Ansible: clone repo or install helm chart from private github
Solution 1:
Personal access tokens can only be used for HTTPS Git operations.
GitHub documentation: using-a-token-on-the-command-line
The token can be used as a password when using https. So it might be necessary switch the remote from git to https when a token should be used as a password.

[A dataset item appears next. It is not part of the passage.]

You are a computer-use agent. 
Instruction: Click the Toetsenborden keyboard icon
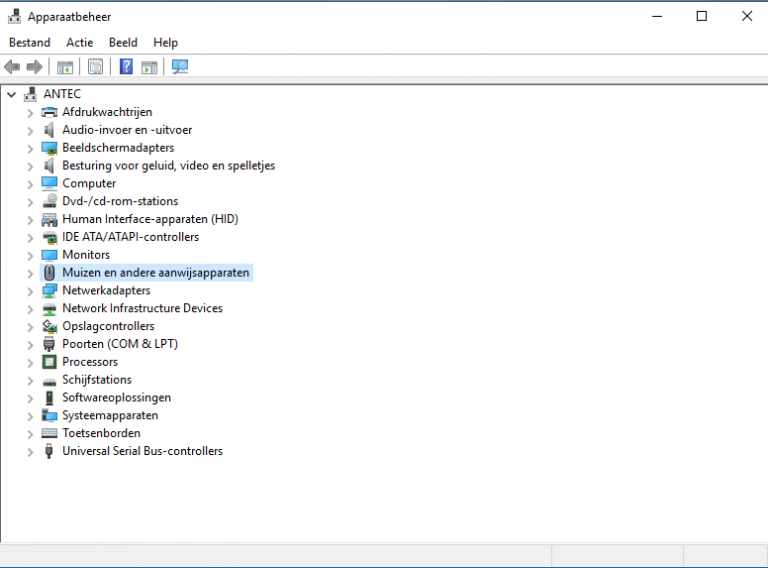click(x=50, y=433)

In general the token is mainly meant as a secyre authentication mechanism against the REST API:
As previously announced, beginning November 13th, 2020, we will no longer accept account passwords when authenticating with the REST API and will require the use of token-based authentication (e.g., a personal access, OAuth, or GitHub App installation token) for all authenticated API operations on GitHub.com. GitHub announcement
The token could be used to manage the access to GitHub repos like so:
- name: Read SSH public key to authorize
ansible.builtin.shell: cat /home/foo/.ssh/id_rsa.pub
register: ssh_pub_key
- name: Authorize key with GitHub
local_action:
module: github_key
name: Access Key for Some Machine
token: '{{ github_access_token }}'
pubkey: '{{ ssh_pub_key.stdout }}'
Ansible github_key_module
But in my reading of the announcement it is not meant to replace ssh public key authentication for normal Git operations. So it should be possible to continue to clone repos from GitHub authenticating with ssh keys or with a token when using https protocol for the remote.